(Zu erledigen) Kopiere die Einträge vom Anfang bis einschließlich der Zeile mit „at that location.“ Wort für Wort. Lass dabei die Bilder weg.

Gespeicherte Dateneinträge
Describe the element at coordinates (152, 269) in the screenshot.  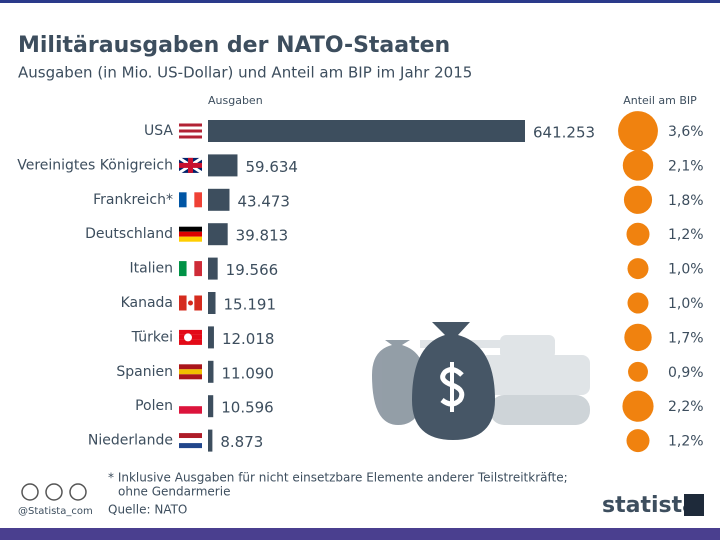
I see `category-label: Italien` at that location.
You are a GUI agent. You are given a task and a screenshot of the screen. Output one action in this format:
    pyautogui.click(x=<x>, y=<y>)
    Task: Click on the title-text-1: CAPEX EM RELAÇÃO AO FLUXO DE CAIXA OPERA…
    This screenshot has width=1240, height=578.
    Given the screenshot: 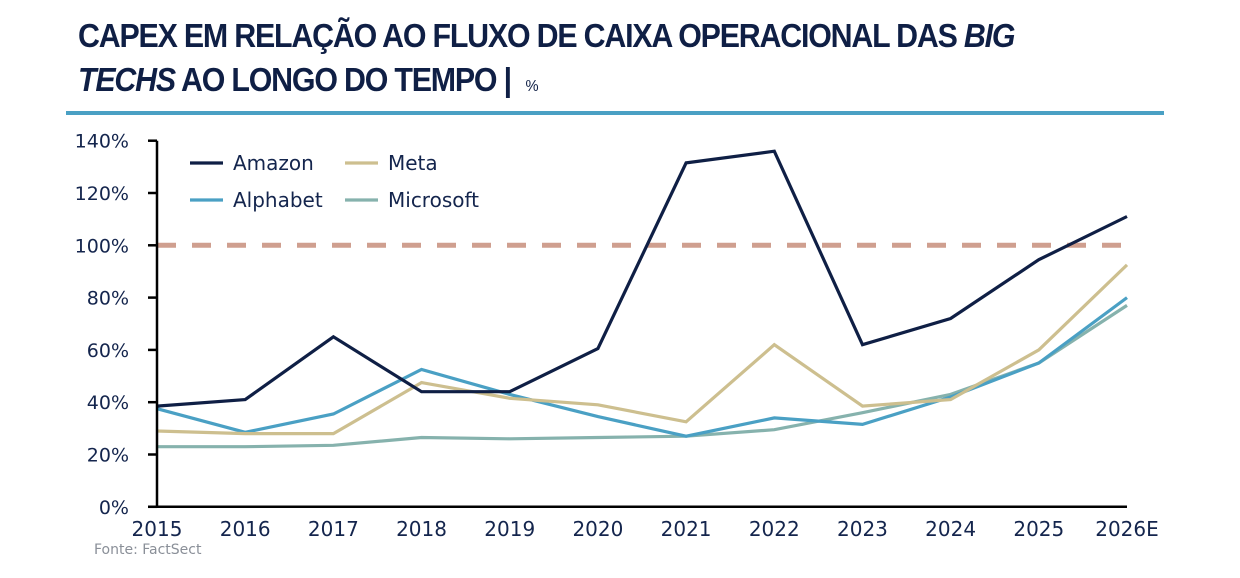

(Ergebnis)
Describe the element at coordinates (152, 269) in the screenshot.  
I see `category-label: Italien` at that location.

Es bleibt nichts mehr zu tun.